Sono passati vent’anni dal seminale Toy Story e la Pixar è passata attraverso un film quasi cancellato per errore, valanghe di premi e riconoscimenti, lo scandalo dei salari (un cartello di studi californiani – Disney, Pixar, Lucasfilm, Dreamworks – che mantenevano bassi gli stipendi degli animatori per non farsi concorrenza), e una turbolenta trattativa che ha portato alla riconciliazione. È la stessa narrazione che abbiamo visto alla Disney e in tante altre compagnie che partono (o rinascono) attorno a un gruppo di personalità forti e poi cambiano quando le persone migrano altrove.

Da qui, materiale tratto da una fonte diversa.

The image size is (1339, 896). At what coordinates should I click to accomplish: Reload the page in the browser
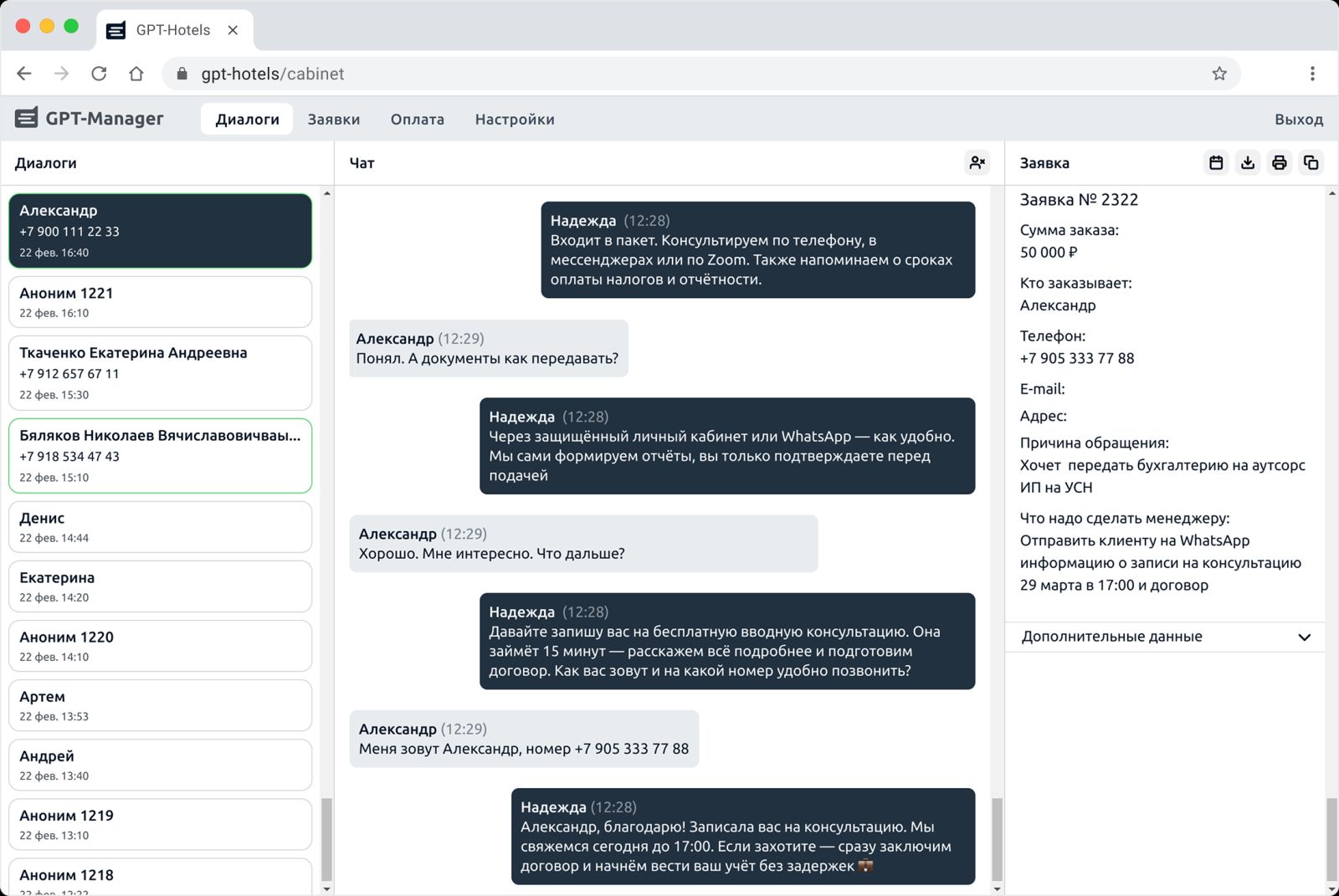tap(99, 74)
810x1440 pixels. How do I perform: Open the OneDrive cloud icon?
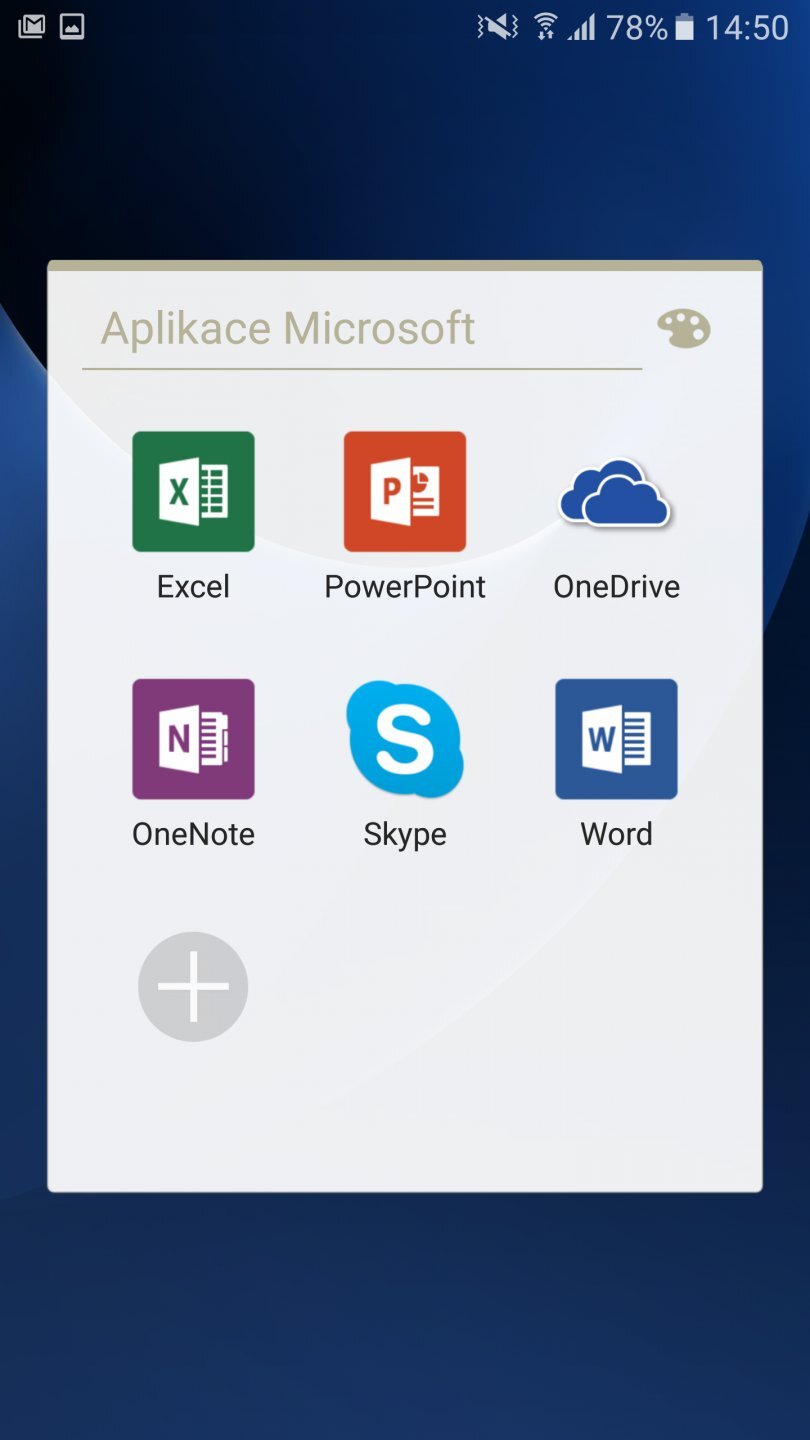click(616, 493)
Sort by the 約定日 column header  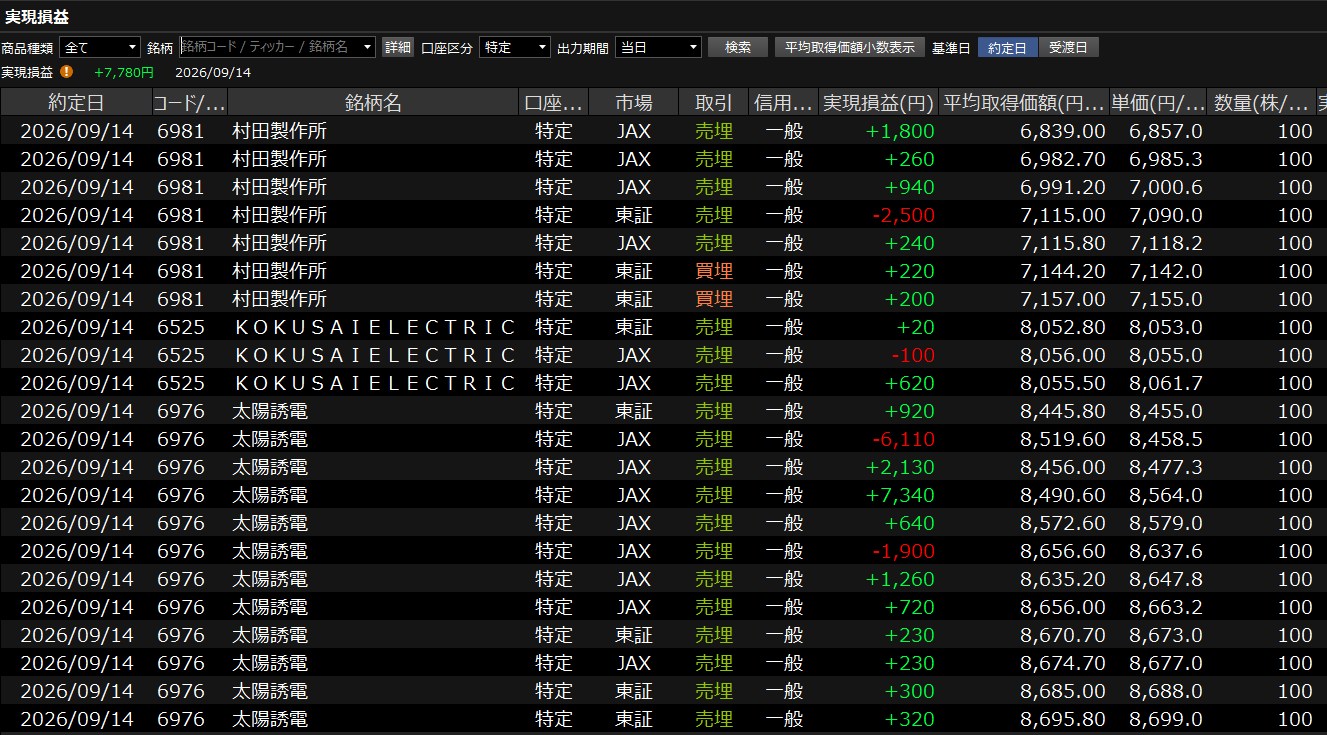pos(76,102)
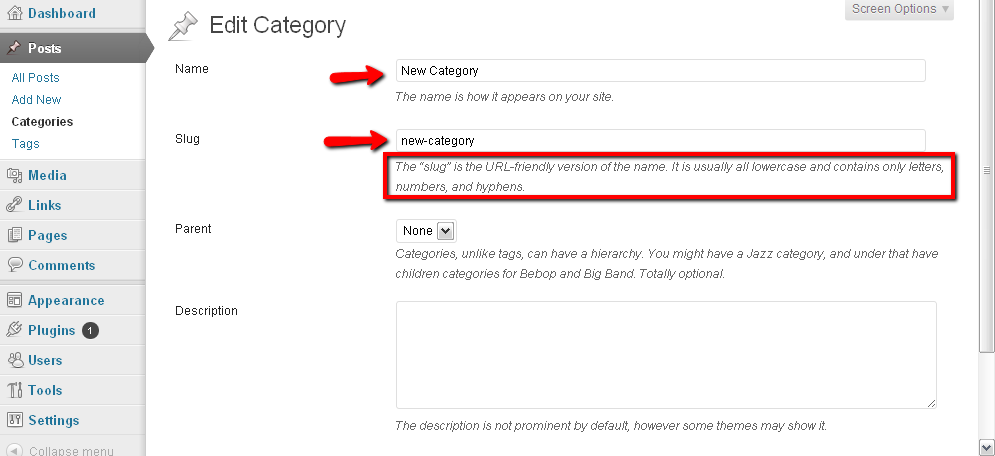Screen dimensions: 995x456
Task: Click the Posts pushpin icon in sidebar
Action: (x=15, y=48)
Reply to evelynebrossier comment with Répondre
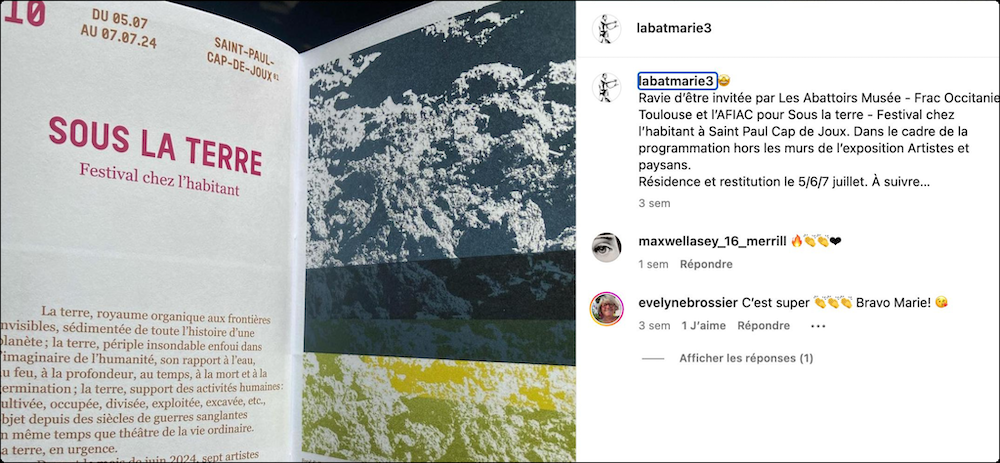Image resolution: width=1000 pixels, height=463 pixels. tap(763, 325)
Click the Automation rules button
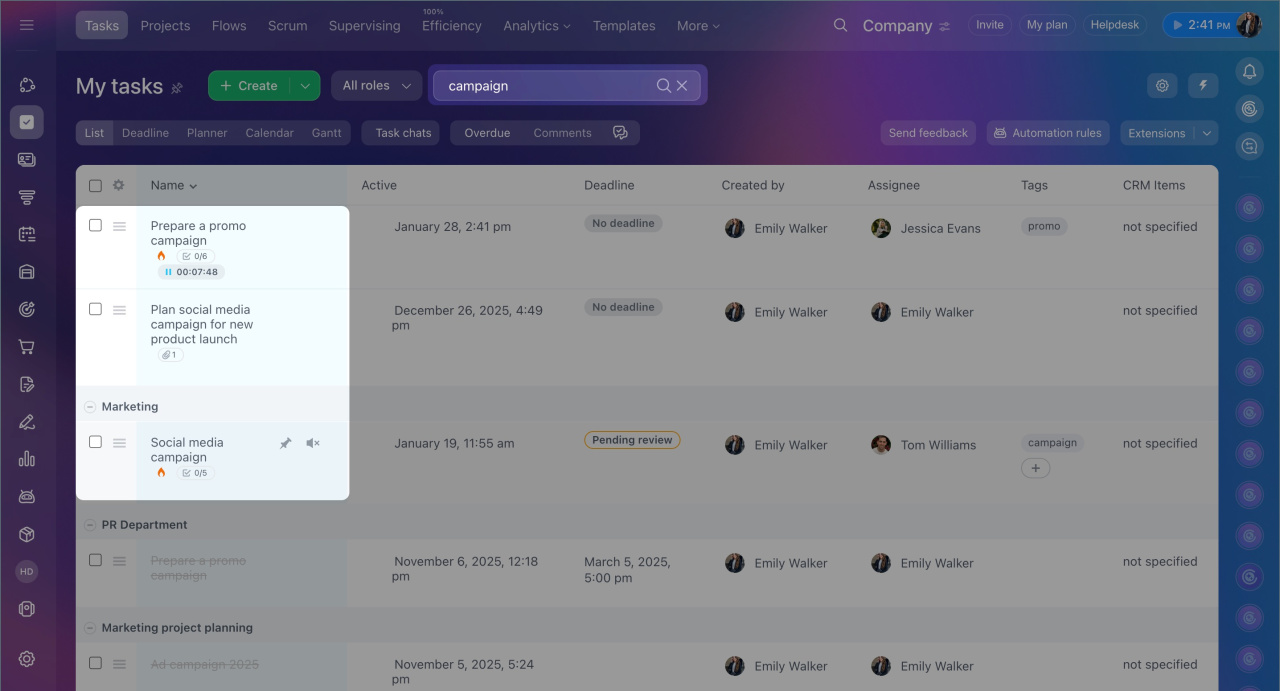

I film non sono scienze esatte, i talenti non sono gli stessi (in Pixar lo sanno, considerata la politica di affidare prodotti collaudati – Monster University, Cars 3 – a registi mestieranti) e qualche ciambella può uscire sbilenca. Forse, almeno a un livello superficiale, la storia di Cars 3 (il campione un po’ attempato Lightning McQueen inizia a sentire il peso degli anni e un giovane rampante minaccia di rubargli la scena) è la metafora sportiva della Pixar, la stessa semplice considerazione che i groupie di Lasseter e soci non vogliono accettare. Nessuno resta in vetta per sempre.